Fitness and Collaborative Information-Driven Differential Evolution Algorithm for Bound-Constrained and Real-World Application Problems

The effectiveness of differential evolution (DE) is significantly impacted by the selection of the mutation operator and the setup of control parameters. However, their unique selection might not ensure the optimized search procedure that enables the algorithm to explore for a global optimal solution for the given optimization problem. Further, with this selection approach, the algorithm might suffer from the issues of getting stuck at local optima and premature convergence. To address these challenges, this paper proposes a new framework of the DE called fitness and collaborative information-driven DE (COLDE). In the COLDE, a novel mutation operator is proposed to strengthen the collaboration among elite and non-elite candidate solutions so that more promising offspring vectors can be generated.
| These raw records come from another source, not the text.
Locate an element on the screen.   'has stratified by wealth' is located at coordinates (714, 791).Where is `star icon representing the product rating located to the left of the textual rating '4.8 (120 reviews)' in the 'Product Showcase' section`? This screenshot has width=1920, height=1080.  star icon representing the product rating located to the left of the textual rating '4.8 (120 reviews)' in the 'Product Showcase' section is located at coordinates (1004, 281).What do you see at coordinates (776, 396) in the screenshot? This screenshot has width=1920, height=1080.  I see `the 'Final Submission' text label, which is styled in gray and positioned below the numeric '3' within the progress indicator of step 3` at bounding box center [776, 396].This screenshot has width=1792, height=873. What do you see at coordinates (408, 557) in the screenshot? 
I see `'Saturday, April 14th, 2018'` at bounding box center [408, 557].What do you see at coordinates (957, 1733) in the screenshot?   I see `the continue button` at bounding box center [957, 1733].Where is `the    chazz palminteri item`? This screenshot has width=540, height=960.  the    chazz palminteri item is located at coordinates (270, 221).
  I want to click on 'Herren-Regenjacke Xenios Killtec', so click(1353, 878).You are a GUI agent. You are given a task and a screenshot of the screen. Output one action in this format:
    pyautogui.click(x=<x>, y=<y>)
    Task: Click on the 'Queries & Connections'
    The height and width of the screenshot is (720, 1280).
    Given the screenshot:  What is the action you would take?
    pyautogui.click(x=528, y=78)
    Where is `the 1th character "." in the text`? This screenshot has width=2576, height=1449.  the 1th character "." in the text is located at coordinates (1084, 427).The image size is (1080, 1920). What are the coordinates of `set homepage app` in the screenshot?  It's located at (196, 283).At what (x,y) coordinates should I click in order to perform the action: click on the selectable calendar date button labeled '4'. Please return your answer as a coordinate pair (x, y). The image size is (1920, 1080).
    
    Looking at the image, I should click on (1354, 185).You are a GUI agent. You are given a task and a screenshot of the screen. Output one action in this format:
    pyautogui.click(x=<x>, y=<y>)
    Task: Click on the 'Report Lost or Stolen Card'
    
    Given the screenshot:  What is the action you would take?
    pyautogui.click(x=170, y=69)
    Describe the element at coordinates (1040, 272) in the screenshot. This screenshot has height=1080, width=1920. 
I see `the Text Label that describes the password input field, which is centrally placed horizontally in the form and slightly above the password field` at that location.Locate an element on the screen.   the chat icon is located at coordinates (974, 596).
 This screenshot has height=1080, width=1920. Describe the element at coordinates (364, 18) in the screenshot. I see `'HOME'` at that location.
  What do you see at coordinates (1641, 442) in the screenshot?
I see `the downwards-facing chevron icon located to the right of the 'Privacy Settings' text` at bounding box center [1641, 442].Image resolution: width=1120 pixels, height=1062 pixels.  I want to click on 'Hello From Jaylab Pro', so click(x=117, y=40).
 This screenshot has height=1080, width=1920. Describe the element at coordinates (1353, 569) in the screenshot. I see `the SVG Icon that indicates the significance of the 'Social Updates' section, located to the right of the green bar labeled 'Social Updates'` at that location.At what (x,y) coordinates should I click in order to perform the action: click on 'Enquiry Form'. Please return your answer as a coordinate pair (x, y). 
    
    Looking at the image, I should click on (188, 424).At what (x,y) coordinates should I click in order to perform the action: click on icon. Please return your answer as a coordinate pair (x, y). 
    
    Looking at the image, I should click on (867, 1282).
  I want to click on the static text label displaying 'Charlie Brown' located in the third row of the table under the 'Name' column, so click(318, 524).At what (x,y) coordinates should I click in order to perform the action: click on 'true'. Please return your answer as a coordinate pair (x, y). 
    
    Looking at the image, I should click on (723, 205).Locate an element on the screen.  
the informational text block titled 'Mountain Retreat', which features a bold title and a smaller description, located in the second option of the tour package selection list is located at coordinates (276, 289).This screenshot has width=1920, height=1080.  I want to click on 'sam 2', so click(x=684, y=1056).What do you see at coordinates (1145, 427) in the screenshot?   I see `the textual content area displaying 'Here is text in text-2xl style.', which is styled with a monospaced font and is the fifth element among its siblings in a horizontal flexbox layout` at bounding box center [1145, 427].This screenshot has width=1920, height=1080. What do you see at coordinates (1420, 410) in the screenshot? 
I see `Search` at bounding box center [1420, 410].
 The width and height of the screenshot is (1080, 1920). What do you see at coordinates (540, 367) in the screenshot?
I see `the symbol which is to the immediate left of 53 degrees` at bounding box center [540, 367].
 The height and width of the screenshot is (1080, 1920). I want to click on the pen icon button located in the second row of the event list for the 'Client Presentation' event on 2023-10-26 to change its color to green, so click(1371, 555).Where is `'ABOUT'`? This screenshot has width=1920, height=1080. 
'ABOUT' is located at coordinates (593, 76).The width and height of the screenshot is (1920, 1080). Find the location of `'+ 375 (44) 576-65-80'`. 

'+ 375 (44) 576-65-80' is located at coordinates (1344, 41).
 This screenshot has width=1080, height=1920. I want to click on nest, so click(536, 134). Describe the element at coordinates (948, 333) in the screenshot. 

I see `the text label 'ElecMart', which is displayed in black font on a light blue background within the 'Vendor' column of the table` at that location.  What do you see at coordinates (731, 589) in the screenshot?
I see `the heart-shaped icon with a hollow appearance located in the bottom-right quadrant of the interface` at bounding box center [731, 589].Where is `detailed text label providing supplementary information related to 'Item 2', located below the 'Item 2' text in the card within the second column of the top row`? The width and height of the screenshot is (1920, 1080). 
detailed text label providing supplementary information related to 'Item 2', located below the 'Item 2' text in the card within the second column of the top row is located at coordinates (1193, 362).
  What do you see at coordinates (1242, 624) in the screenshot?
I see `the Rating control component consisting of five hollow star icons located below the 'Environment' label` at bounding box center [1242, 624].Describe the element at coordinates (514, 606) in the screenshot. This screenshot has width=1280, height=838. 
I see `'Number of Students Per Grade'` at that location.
The scale factor parameters are adjusted according to the evolutionary state of candidate solutions engaged in the mutation operator, while the crossover operator is tuned based on the success rates of crossover parameters determined in the past evolutionary stage. Moreover, the population size is also reduced over the generations to discard the unfavorable candidate solutions. The validation of the proposed COLDE is conducted on the standard set of benchmark problems provided by the IEEE CEC2017 of real-parameter single-objective problems and eight real-world engineering optimization problems. A comparison of COLDE with other evolutionary algorithms using diverse performance metrics verifies its promising and competitive search efficiency against the compared algorithms.